Using checksums to verify syncing 100M database records

I've been working with Datafold on an open-source implementation. Check out datafold/data-diff!

A common problem you’ve almost certainly faced is to sync two datastores. This problem comes up in numerous shapes and forms: Receiving webhooks and writing them into your datastore, maintaining a materialized view, making sure a cache reflects reality, ensure documents make it from your source of truth to a search index, or your data from your transactional store to your data lake or column store.

If you’ve built such a system, you’ve almost certainly seen B drift out of sync. Building a completely reliable syncing mechanism is difficult, but perhaps we can build a checksumming mechanism to check if the two datastores are equal in a few seconds?

In this issue of napkin math, we look at implementing a solution to check whether A and B are in sync for 100M records in a few seconds. The key idea is to checksum an indexed updated_at column and use a binary search to drill down to the mismatching records. All of this will be explained in great detail, read on!

Why are syncing mechanisms unreliable?

If you are firing the events for your syncing mechanism after a transaction occurs, such as enqueuing a job, sending a webhook, or emit a Kafka event, you can’t guarantee that it actually gets sent after the transaction is committed. Almost certainly part of pipeline into database B is leaky due to bugs: perhaps there’s an exception you don’t handle, you drop events on the floor above a certain size, some early return, or deploys lose an event in a rare edge case.

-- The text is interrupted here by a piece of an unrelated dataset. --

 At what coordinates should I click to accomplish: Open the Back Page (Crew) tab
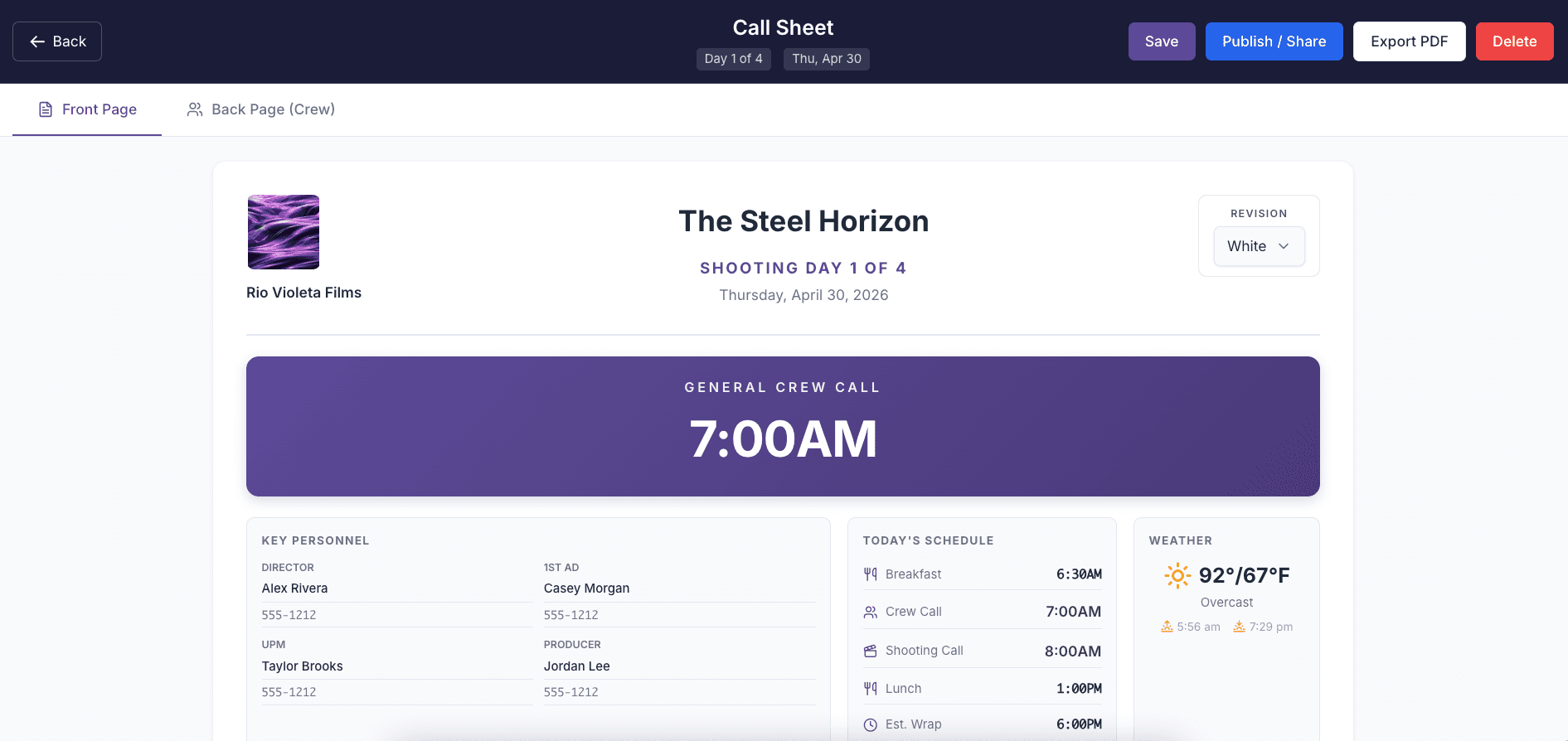coord(260,109)
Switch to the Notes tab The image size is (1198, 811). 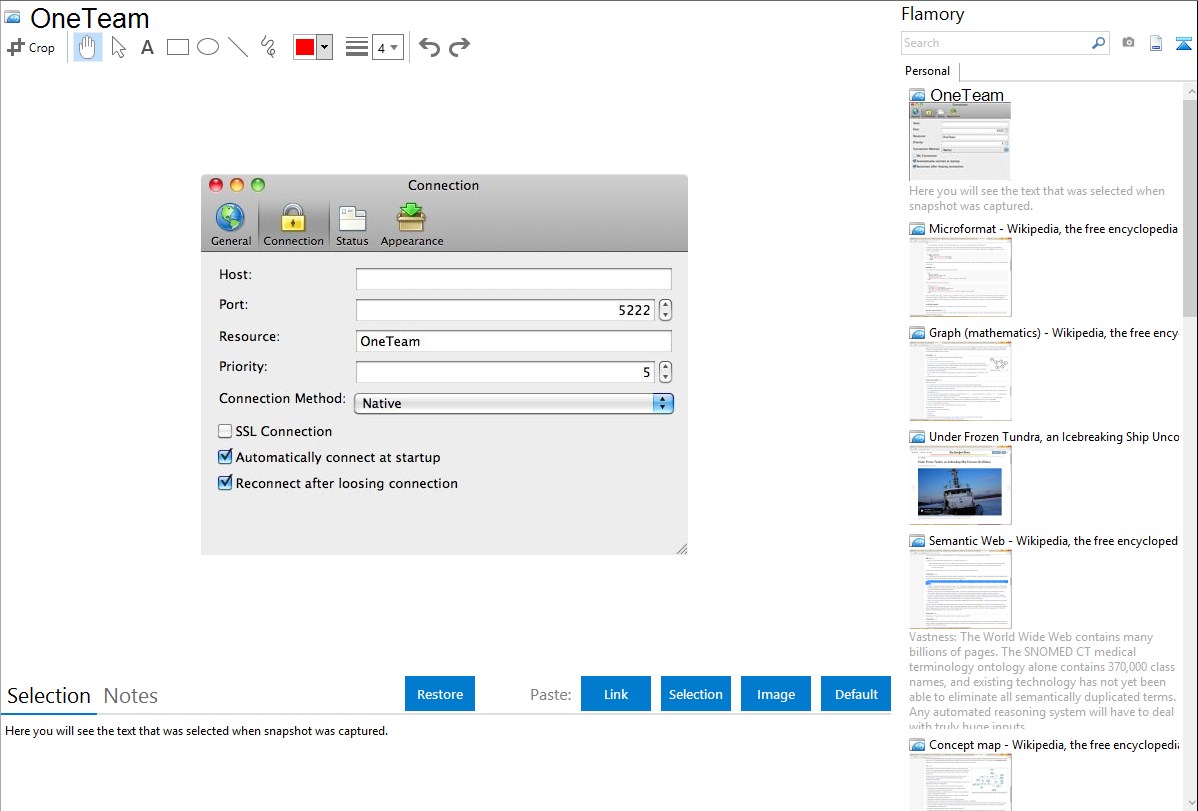coord(131,696)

But even if you’re doing something that’s theoretically bullet-proof, like using the database replication logs through Debezium, there’s still a good chance a bug somewhere in your syncing pipeline is causing you to lose occasional events. If theoretical guarantees were adequate, Jepsen wouldn’t uncover much, would it? A team I worked with even wrote a TLA+ proof, but still found bugs with a solution like the one I describe here! In my experience, a checksumming system should be part of any syncing system.

It would seem to me that building reliable syncing mechanisms would be easier if databases had a standard, fast mechanism to answer the question: “Does database A and B have all the same data? If not, what’s different?” Over time, as you fix your bugs, it will of course happen more rarely, but being able to guarantee that they are in sync is a huge step forward.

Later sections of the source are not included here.